Obaldia était plus bardé de médailles qu’un général russe. Que faisait cet enfant facétieux parmi les académiciens ? Il n’avait pas sa langue dans sa poche et le geai gélatineux d’Obaldia se moque assez des élites voulant régler la poésie pour que je vous partage cet enregistrement. Le texte n’est pas interdit aux enfants.
Le geai gélatineux ou le plus beau vers de la langue française
Ce texte est issu du recueil formidable : « Les innocentines ».
Les textes sont connus. Offerts aux enfants, certains n’y voient que d’aimables jeux de la langue. J’y vois des textes hautement subversifs qui comprennent l’enfance non dans la grâce convenue et l’innocence qu’on lui prête mais jusque dans ses perversions naïves avec ce regard aiguisé que posent les gamins sur les adultes qui sont dépeints de texte en texte avec une savoureuse acidité. C’est de la belle impertinence, celle qui conserve l’élégance et va chercher dans les mots d’apparence surannés de quoi se venger de son sort.
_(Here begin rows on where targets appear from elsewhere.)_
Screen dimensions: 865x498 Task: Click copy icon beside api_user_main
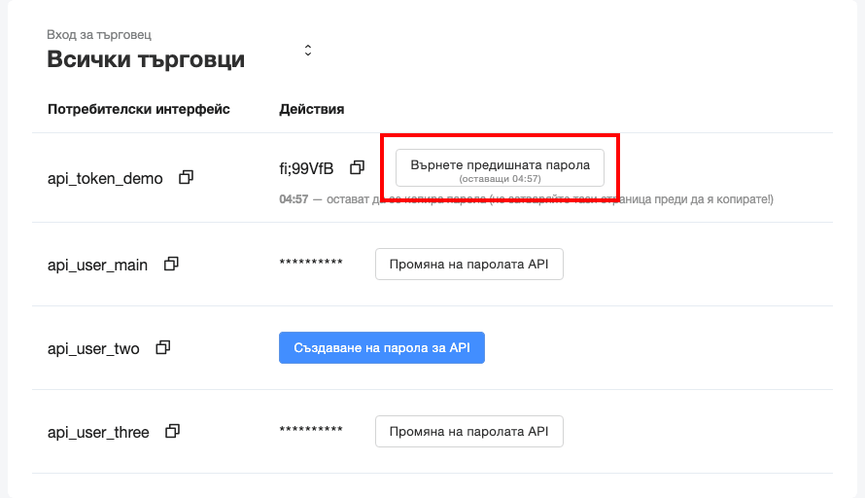point(172,264)
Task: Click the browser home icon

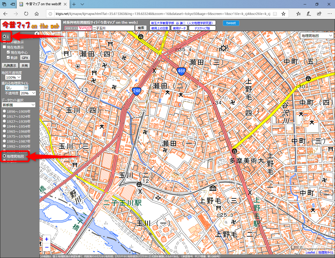Action: coord(37,14)
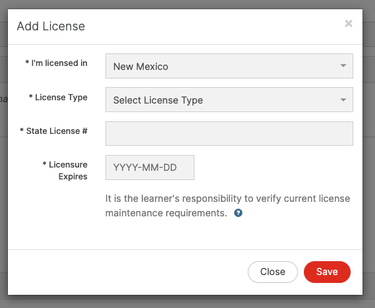Click the arrow in License Type field

[x=343, y=100]
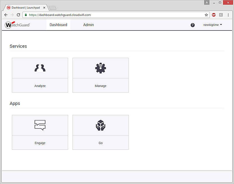This screenshot has width=234, height=184.
Task: Click the browser back button
Action: (x=6, y=15)
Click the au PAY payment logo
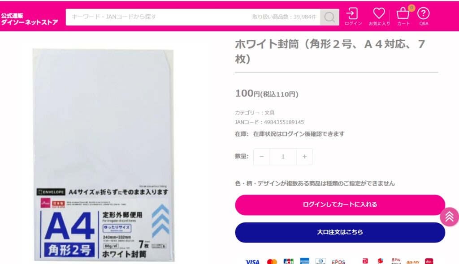The width and height of the screenshot is (459, 264). pos(413,262)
Les enfants en savent plus long que bien des adultes amnésiques ne le pensent.
On peut trouver le texte partout. Je veux prendre garde cependant à ne pas copier des textes d’auteurs dont les droits moraux et patrimoniaux doivent être respectés.
L’audio
à savoir
Les curieuses et les curieux trouveront par ici de nombreux poèmes à écouter, notamment les « poèmes lus à l’ombre« . Poèmes d’auteurs, poèmes d’amis, textes glanés…
À sa façon, le texte d’aujourd’hui fait écho à l’Art poétique de Verlaine… Oui, Obladia mettait de la musique dans ses textes.